弱い国に弱い“日本らしさ”の打破に期待
「日本のサッカーとは?」
そう聞かれたとする。W杯ロシア大会の前に聞かれたとする。
わたしだったら、答えられなかった。
目指してほしいサッカーの方向性はあった。日本人らしいサッカー。つまりは、緻密で、計画的で、秩序だったサッカー。具体的なイメージとしてあったのは、スペインという国の中では勤勉な民族性で知られるカタルーニャで花開いたいわゆる“ティキタカ”であり、徹底して地上戦にこだわったメキシコのサッカーだった。
もちろん、理想が簡単に形になるほど現実は甘いものではない。大会直前に監督を交代した日本は、予想を上回る健闘をみせたものの、第三者はもちろんのこと、当事者たる日本人にも「日本のサッカー」を印象づけることはできなかった。
なので、驚いている。
カタールで行われているU-17W杯で、日本がベスト32に駒を進めた。アフリカ王者モロッコと、欧州王者ポルトガルを下しての1次リーグ突破だった。その戦いぶりに「日本らしいな」と感じた自分に驚いているし、対戦国のメディアやファンが「日本らしい戦いぶり」と評していることに驚いている。

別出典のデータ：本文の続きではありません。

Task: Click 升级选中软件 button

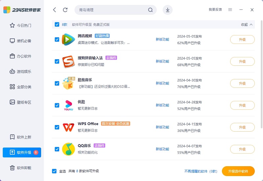Action: tap(238, 171)

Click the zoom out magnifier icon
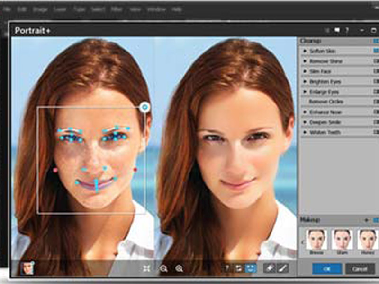point(163,268)
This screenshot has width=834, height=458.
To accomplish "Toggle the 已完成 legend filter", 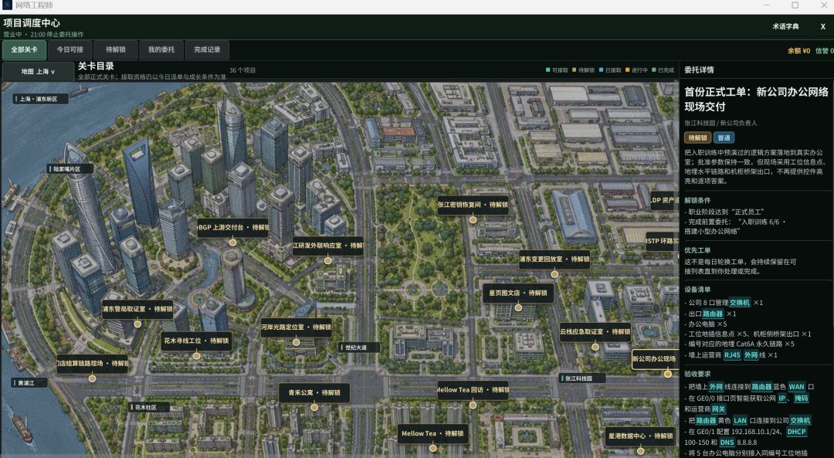I will click(x=663, y=70).
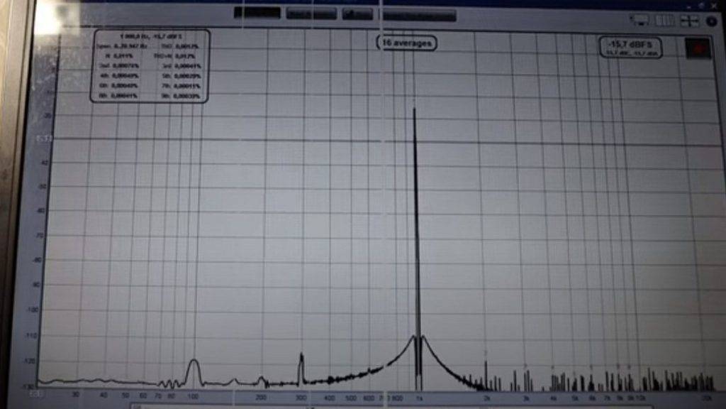Click the "16 averages" indicator
Screen dimensions: 726x409
[406, 43]
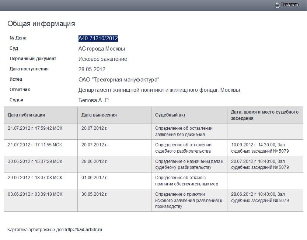Open Определение о назначении дела к разбирательству
The height and width of the screenshot is (240, 307).
click(x=189, y=164)
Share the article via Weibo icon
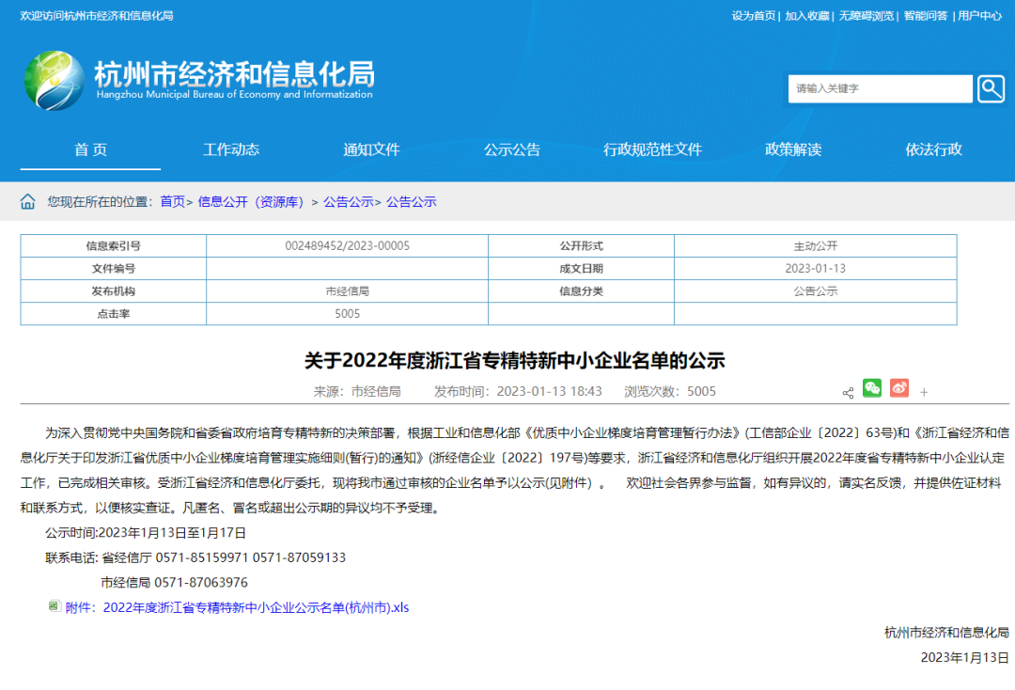The height and width of the screenshot is (690, 1015). pyautogui.click(x=899, y=388)
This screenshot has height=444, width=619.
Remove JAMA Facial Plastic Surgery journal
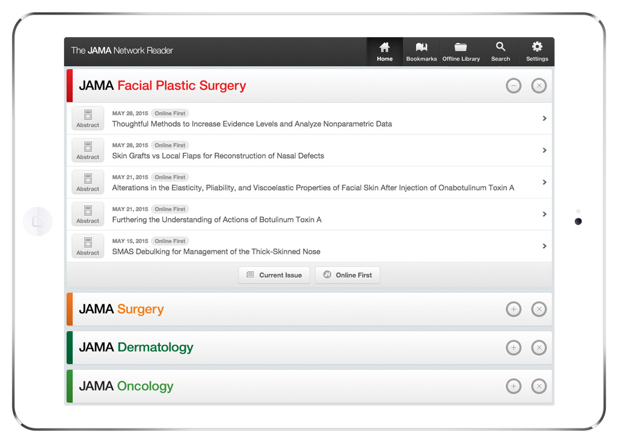[x=539, y=86]
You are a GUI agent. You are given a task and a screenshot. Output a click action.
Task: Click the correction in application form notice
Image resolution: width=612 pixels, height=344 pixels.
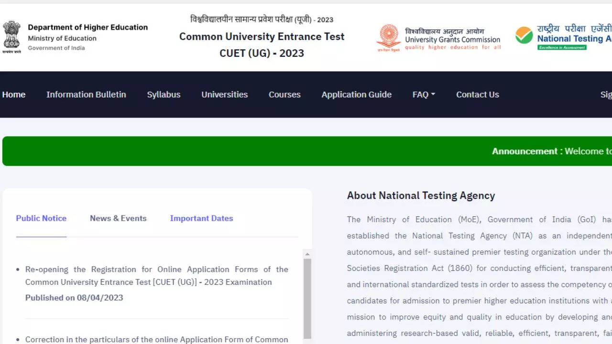point(156,339)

では、わたしは、彼らは、どんなところに「日本らしさ」を感じたのか。
ハイプレスである。
ボールを保持した相手に高い位置から圧力をかけるスタイルは、何も日本が生み出した新戦術というわけではない。だが、3年前のW杯カタール大会以降、数多(あまた)の強豪国を苦しめ、葬ってきたのは強度と頻度の高いハイプレスだった。
この戦術の有効性については、もはや全世界が認知していると言っていい。ただ、選手の体力や集中力には限界があり、目下のところ、世界のどんなトップチームであっても、90分を通じてハイプレスをやり続けられるチームは存在しない。
日本にしても、フルタイムで圧力をかけ続けられるわけでは決してない。だが、日本人ならではの献身性と自己犠牲の精神が、他国よりも少しだけ、ハイプレスの回数と連動性を高いものにしている。そこに、他国は日本という国のイメージをダブらせつつある。
ひょっとすると、これは凄いことなのかもしれない。
W杯で上位を争う国は数あれど、ユニホームを見ただけでサッカーをイメージできてしまう国は、それほど多いものではない。
ブラジル=奔放。ドイツ=規律。イタリア=堅守。スペイン=ティキタカ。では、イングランドは? フランスは? あるいはクロアチアは? ベルギーは? 時代によって、選手によって、展開されるサッカーの質と方向性が変わる国の方がむしろ一般的と言っていい。そもそも、大切なのは結果のみであって、代表チームで自分たちらしさを発揮しようと考える国の方が少数派かもしれない。
もっとも、最近の日本にはありがたくないイメージも定着しつつある。
ポルトガルとモロッコ相手に22失点を喫したニューカレドニアに、日本は無得点で引き分けた。ドイツとスペインを倒しながら、コスタリカに苦杯を喫したW杯カタール大会のこともあり、言われ始めたのが「強い国には強いが弱い国には弱い日本」である。
本来、強い国は弱い国にはもっと強いはずで、個人的にはこの風説、かつて存在した「アジアの壁」的な妄想だと思っている。越えれば、消える。まずは、ベスト16進出をかけて南アフリカと対戦するU-17日本代表の奮闘を期待したい。